N’est-il pas nécessaire d’établir, au sein même des institutions de décisions, un observatoire d’architecture et d’urbanisme qui donnerait les directives ? Généralement, un observatoire d’urbanisme a pour mission : l’audit de la situation des collectivités locales et de formation (études, expertises, travaux de recherche, la formation des élus, la communication des savoir-faire). Il doit aussi assurer entre les élus et les chercheurs une fonction de courroie de transmission et de traduction des interrogations des premiers en thèmes de recherche pour les seconds et recenser les expériences étrangères et en assurer la diffusion. Dans certains pays, l’intérêt pour les politiques urbaines pousse même à créer le ministère de la Ville, dans d’autres, le ministère de l’Aménagement du Territoire ; mais ceux-ci ne remplacent pas les observatoires, qui sont davantage liés aux collectivités.

Bibliographie

  • Charles Daly Faustin (2003) Nouveaux Horizons de la société rurale haïtienne, Presse évangélique, Port-au-Prince, Tome I.

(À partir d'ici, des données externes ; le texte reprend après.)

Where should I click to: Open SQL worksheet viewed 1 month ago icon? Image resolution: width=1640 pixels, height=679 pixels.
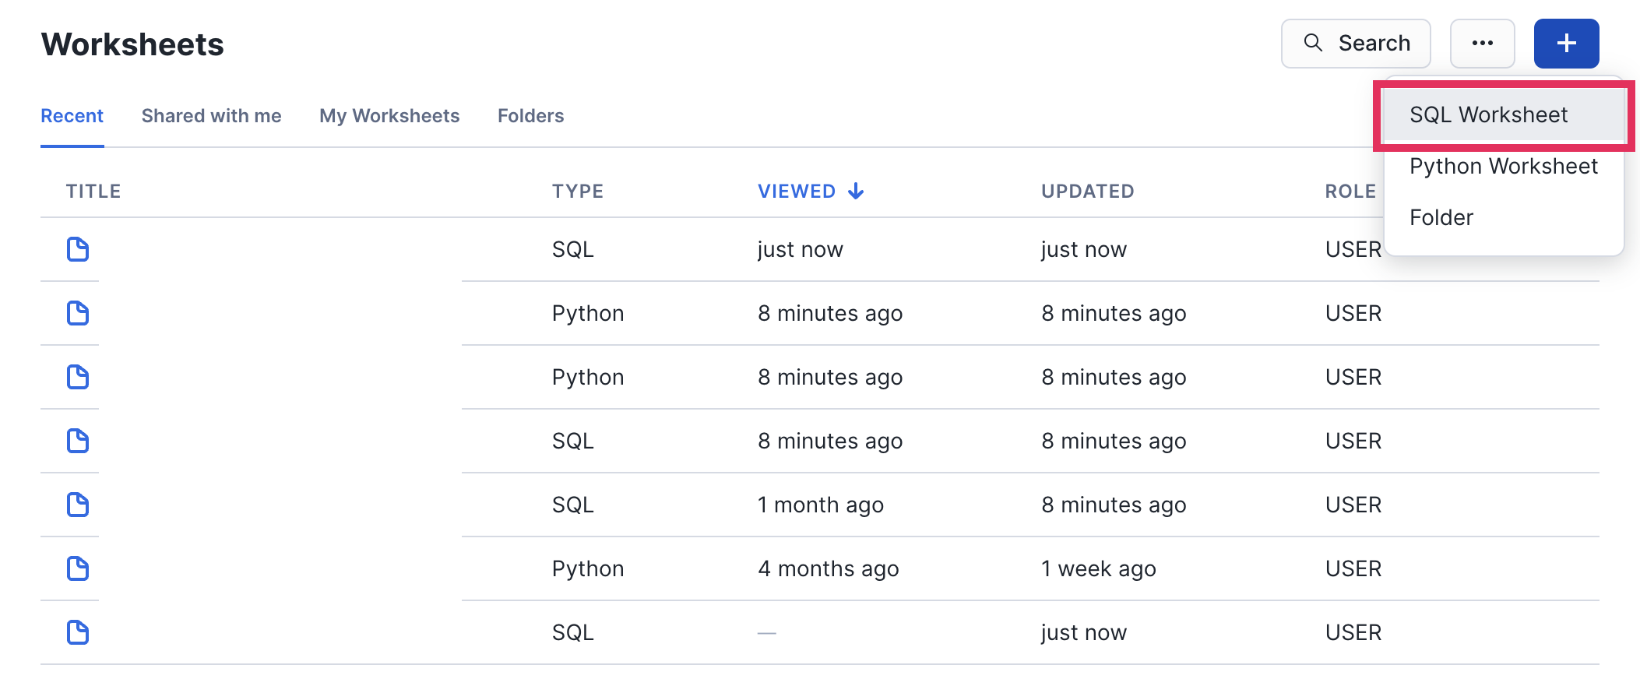[x=78, y=505]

  • Dorvilier Fritz, Les causes de la crise de la transition démographique en Haïti : une analyse néo-institutionnelle, http://www.google.ht/url?sa=t&r..., consulté le 10 avril 2010.
  • ICART Jean-Claude (1997). Négriers d’eux-mêmes, éditions CIDHICA, Montréal.
  • Trouillot Michel-Rolph. (1986). Les Racines historiques de l’État Duvaliérien, Éditions Deschamps, Port-au-Prince.
  • RONCERAY Hubert De (dir.) (1979). Sociologie du fait haïtien. Les Presses de l’Université du Québec et Les Editons de l’Action sociale, Montréal et Port-au-Prince.
  • SOUFFRANT, Claude (1995). Sociologie prospective d’Haïti. Editons CIDIHCA.